- Information shown
= = = = =

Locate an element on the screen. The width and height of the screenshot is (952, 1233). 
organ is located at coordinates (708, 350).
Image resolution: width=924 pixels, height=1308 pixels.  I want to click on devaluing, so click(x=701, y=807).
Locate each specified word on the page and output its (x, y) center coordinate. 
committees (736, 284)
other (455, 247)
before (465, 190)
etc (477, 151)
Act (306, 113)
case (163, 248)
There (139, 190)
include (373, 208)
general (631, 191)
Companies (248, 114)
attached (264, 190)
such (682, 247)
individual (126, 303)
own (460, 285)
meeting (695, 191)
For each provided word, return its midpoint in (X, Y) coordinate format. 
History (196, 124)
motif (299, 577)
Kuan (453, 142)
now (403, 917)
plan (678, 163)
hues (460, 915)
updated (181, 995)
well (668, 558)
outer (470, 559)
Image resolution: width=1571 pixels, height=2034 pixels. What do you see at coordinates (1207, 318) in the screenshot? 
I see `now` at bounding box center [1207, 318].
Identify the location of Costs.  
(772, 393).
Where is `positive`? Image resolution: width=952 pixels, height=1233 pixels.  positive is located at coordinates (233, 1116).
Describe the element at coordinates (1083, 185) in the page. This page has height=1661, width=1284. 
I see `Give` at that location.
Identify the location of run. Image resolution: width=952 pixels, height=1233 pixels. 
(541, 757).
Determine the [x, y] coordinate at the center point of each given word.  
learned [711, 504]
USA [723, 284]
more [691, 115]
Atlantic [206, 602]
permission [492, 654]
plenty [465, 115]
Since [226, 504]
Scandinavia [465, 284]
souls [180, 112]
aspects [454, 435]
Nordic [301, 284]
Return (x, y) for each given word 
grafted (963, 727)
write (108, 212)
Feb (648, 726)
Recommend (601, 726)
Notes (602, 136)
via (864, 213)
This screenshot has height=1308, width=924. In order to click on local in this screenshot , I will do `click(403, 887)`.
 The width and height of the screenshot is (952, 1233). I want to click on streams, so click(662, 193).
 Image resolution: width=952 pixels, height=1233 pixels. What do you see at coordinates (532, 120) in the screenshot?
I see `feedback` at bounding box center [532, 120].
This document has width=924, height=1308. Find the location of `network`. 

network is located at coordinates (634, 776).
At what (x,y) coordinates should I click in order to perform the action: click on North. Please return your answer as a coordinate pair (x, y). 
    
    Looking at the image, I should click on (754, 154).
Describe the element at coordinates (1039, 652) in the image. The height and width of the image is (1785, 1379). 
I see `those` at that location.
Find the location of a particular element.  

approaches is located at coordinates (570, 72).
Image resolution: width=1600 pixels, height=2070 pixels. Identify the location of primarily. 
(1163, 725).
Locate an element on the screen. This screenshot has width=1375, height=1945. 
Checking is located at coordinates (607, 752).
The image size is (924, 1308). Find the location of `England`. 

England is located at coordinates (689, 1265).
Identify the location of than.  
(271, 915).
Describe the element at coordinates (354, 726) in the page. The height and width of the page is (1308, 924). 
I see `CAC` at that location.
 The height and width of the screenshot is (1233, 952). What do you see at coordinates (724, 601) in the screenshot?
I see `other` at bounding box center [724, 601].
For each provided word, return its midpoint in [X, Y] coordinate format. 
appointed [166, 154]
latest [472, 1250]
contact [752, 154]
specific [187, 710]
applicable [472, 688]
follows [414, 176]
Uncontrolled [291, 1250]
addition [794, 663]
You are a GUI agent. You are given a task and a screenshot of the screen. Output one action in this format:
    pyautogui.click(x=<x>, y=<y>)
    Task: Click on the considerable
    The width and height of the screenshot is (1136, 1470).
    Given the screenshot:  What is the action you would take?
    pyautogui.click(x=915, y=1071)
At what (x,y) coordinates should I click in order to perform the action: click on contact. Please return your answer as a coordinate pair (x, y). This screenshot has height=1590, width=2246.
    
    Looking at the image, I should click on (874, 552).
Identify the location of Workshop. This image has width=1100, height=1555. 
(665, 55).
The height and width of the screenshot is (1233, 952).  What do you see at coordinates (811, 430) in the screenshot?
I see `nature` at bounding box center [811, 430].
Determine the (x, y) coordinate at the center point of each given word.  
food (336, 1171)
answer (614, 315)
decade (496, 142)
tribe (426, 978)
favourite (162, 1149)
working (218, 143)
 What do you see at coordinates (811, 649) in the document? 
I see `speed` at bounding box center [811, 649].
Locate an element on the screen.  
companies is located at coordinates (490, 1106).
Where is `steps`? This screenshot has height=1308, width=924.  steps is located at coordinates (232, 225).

= = = = =

- The problem
Could you reproduce the data starting at the line that contains "souls [180, 112]" and ending at the line that contains "via (864, 213)", both lines included, keeping every line (the requests too) but shifting each coordinate in the answers by adding 55 to it?

- Solution to this task
souls [235, 167]
aspects [509, 490]
Nordic [356, 339]
Return (x, y) for each given word 
grafted (1018, 782)
write (163, 267)
Feb (703, 781)
Recommend (656, 781)
Notes (657, 191)
via (919, 268)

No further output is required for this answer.